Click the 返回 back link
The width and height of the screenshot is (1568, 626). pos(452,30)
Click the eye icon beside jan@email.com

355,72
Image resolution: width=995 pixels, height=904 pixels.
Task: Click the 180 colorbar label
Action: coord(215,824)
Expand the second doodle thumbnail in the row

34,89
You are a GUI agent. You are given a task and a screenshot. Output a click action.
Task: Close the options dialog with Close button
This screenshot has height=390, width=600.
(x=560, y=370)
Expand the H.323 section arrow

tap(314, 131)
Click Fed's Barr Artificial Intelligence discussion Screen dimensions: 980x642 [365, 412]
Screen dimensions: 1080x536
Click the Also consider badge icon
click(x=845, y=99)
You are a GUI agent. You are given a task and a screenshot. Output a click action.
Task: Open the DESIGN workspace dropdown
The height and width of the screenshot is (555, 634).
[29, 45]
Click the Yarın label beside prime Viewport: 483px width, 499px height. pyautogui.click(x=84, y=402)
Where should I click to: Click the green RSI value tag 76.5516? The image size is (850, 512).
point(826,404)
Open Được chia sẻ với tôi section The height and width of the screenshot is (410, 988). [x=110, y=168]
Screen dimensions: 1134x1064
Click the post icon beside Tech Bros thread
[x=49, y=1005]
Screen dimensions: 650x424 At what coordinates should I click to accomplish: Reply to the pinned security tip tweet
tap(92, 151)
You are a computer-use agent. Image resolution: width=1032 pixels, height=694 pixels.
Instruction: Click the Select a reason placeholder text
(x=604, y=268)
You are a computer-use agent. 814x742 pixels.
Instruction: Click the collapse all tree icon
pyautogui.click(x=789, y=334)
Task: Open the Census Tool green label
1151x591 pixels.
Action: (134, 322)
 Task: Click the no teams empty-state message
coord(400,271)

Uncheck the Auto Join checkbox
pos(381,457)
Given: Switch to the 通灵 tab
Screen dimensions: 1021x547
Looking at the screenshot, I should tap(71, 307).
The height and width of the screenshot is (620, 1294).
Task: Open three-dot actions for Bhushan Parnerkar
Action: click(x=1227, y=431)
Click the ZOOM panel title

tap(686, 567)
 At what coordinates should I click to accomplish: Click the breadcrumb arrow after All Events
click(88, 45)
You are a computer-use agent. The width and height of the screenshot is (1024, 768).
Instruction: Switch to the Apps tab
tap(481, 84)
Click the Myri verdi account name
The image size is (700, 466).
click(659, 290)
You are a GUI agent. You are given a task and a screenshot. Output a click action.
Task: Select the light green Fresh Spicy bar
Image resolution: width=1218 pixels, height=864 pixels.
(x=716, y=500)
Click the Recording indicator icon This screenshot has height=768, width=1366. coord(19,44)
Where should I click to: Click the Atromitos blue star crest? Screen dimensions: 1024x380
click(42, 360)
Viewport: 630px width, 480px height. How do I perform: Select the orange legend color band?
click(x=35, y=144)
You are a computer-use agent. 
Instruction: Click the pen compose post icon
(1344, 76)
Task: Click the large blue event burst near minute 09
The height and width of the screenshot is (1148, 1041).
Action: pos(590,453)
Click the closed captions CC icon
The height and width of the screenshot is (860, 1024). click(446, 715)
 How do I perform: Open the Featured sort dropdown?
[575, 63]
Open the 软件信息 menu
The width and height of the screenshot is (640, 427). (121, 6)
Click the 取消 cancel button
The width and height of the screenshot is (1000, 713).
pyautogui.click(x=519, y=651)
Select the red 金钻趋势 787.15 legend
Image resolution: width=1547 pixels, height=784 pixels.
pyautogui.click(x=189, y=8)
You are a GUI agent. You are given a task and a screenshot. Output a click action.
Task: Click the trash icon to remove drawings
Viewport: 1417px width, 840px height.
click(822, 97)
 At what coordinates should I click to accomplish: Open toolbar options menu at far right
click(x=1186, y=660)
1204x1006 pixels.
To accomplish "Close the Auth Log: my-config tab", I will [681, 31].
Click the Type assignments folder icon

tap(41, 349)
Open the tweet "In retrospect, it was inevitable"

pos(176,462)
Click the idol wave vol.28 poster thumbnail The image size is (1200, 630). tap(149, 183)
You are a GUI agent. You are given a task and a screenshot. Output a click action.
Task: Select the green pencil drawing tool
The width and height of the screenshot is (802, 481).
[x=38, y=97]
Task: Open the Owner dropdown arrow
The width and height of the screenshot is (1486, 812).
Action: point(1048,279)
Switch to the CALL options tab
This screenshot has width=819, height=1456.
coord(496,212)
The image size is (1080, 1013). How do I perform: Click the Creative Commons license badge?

--- Exercise description ---
In your reply, write out all of the material exactly as it was given.

--- Output of the task ---
Click the 返回 back link
The width and height of the screenshot is (1568, 626). pos(452,30)
Click the eye icon beside jan@email.com

355,72
Image resolution: width=995 pixels, height=904 pixels.
Task: Click the 180 colorbar label
Action: coord(215,824)
Expand the second doodle thumbnail in the row

34,89
You are a GUI agent. You are given a task and a screenshot. Output a click action.
Task: Close the options dialog with Close button
This screenshot has height=390, width=600.
(x=560, y=370)
Expand the H.323 section arrow

tap(314, 131)
Click Fed's Barr Artificial Intelligence discussion Screen dimensions: 980x642 [365, 412]
Screen dimensions: 1080x536
Click the Also consider badge icon
click(x=845, y=99)
You are a GUI agent. You are given a task and a screenshot. Output a click action.
Task: Open the DESIGN workspace dropdown
The height and width of the screenshot is (555, 634).
[29, 45]
Click the Yarın label beside prime Viewport: 483px width, 499px height. pyautogui.click(x=84, y=402)
Where should I click to: Click the green RSI value tag 76.5516? The image size is (850, 512).
point(826,404)
Open Được chia sẻ với tôi section The height and width of the screenshot is (410, 988). [x=110, y=168]
Screen dimensions: 1134x1064
Click the post icon beside Tech Bros thread
[x=49, y=1005]
Screen dimensions: 650x424 At what coordinates should I click to accomplish: Reply to the pinned security tip tweet
tap(92, 151)
You are a computer-use agent. Image resolution: width=1032 pixels, height=694 pixels.
Instruction: Click the Select a reason placeholder text
(x=604, y=268)
You are a computer-use agent. 814x742 pixels.
Instruction: Click the collapse all tree icon
pyautogui.click(x=789, y=334)
Task: Open the Census Tool green label
1151x591 pixels.
Action: (134, 322)
 Task: Click the no teams empty-state message
coord(400,271)

Uncheck the Auto Join checkbox
pos(381,457)
Given: Switch to the 通灵 tab
Screen dimensions: 1021x547
Looking at the screenshot, I should tap(71, 307).
The height and width of the screenshot is (620, 1294).
Task: Open three-dot actions for Bhushan Parnerkar
Action: click(x=1227, y=431)
Click the ZOOM panel title

tap(686, 567)
 At what coordinates should I click to accomplish: Click the breadcrumb arrow after All Events
click(88, 45)
You are a computer-use agent. The width and height of the screenshot is (1024, 768).
Instruction: Switch to the Apps tab
tap(481, 84)
Click the Myri verdi account name
The image size is (700, 466).
click(659, 290)
You are a GUI agent. You are given a task and a screenshot. Output a click action.
Task: Select the light green Fresh Spicy bar
Image resolution: width=1218 pixels, height=864 pixels.
(x=716, y=500)
Click the Recording indicator icon This screenshot has height=768, width=1366. coord(19,44)
Where should I click to: Click the Atromitos blue star crest? Screen dimensions: 1024x380
click(42, 360)
Viewport: 630px width, 480px height. How do I perform: Select the orange legend color band?
click(x=35, y=144)
You are a computer-use agent. 
Instruction: Click the pen compose post icon
(1344, 76)
Task: Click the large blue event burst near minute 09
The height and width of the screenshot is (1148, 1041).
Action: pos(590,453)
Click the closed captions CC icon
The height and width of the screenshot is (860, 1024). click(446, 715)
 How do I perform: Open the Featured sort dropdown?
[575, 63]
Open the 软件信息 menu
The width and height of the screenshot is (640, 427). (121, 6)
Click the 取消 cancel button
The width and height of the screenshot is (1000, 713).
pyautogui.click(x=519, y=651)
Select the red 金钻趋势 787.15 legend
Image resolution: width=1547 pixels, height=784 pixels.
pyautogui.click(x=189, y=8)
You are a GUI agent. You are given a task and a screenshot. Output a click action.
Task: Click the trash icon to remove drawings
Viewport: 1417px width, 840px height.
click(822, 97)
 At what coordinates should I click to accomplish: Open toolbar options menu at far right
click(x=1186, y=660)
1204x1006 pixels.
To accomplish "Close the Auth Log: my-config tab", I will [681, 31].
Click the Type assignments folder icon

tap(41, 349)
Open the tweet "In retrospect, it was inevitable"

pos(176,462)
Click the idol wave vol.28 poster thumbnail The image size is (1200, 630). tap(149, 183)
You are a GUI agent. You are given a task and a screenshot. Output a click action.
Task: Select the green pencil drawing tool
The width and height of the screenshot is (802, 481).
[x=38, y=97]
Task: Open the Owner dropdown arrow
The width and height of the screenshot is (1486, 812).
Action: point(1048,279)
Switch to the CALL options tab
This screenshot has width=819, height=1456.
coord(496,212)
The image size is (1080, 1013). How do I perform: Click the Creative Commons license badge?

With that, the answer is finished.